ROWS:
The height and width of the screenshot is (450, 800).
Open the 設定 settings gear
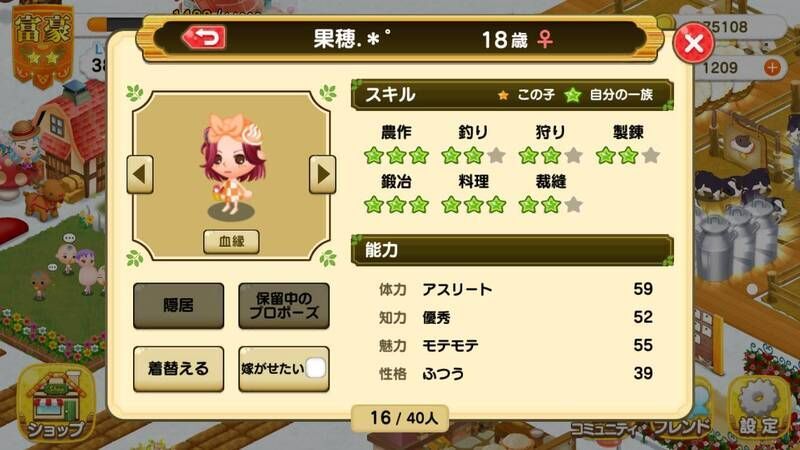(x=759, y=408)
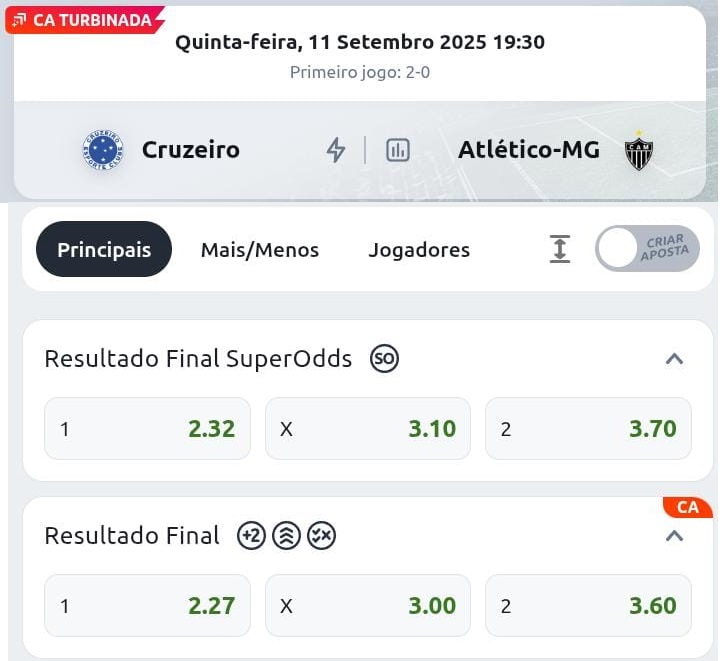The height and width of the screenshot is (661, 720).
Task: Click the SuperOdds SO badge icon
Action: 384,359
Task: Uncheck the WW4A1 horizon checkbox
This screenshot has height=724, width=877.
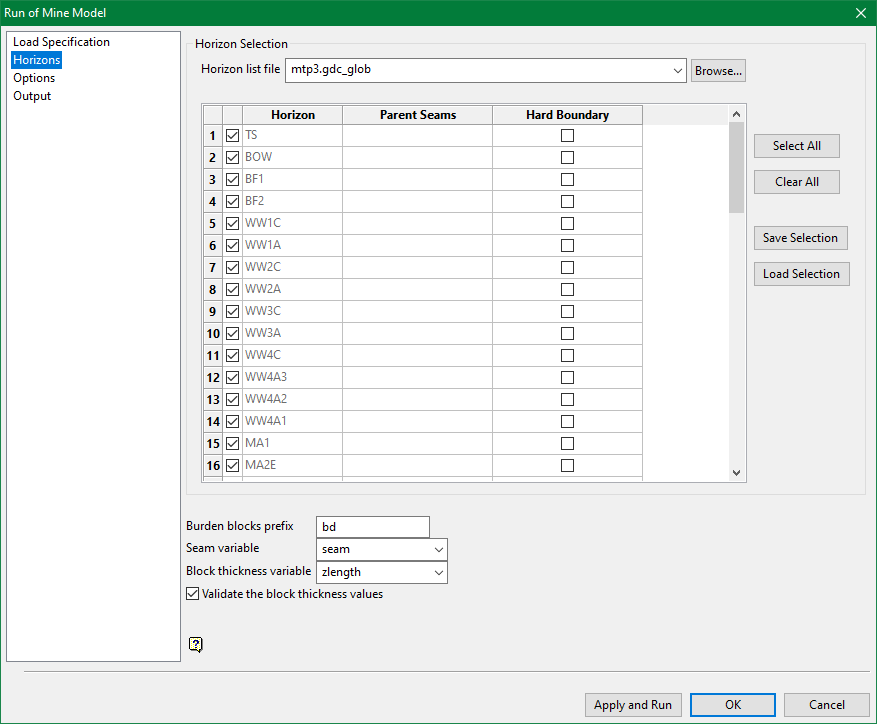Action: [233, 421]
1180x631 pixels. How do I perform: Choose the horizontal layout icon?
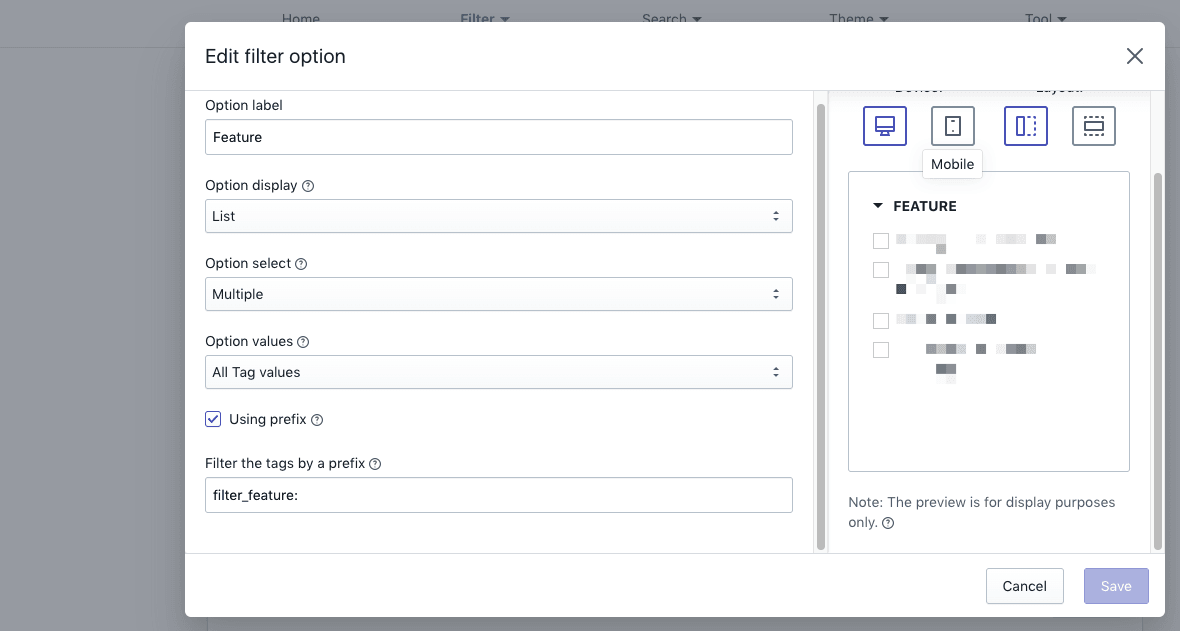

AIM OF THE EXERCISE:
Return the text of every entry above verbatim, line for line, and omit the pictures.

OUTPUT:
The height and width of the screenshot is (450, 800).
Open the 設定 settings gear
(x=759, y=408)
The height and width of the screenshot is (661, 720).
Task: Click the SuperOdds SO badge icon
Action: 384,359
Task: Uncheck the WW4A1 horizon checkbox
This screenshot has height=724, width=877.
Action: [233, 421]
1180x631 pixels. How do I perform: Choose the horizontal layout icon?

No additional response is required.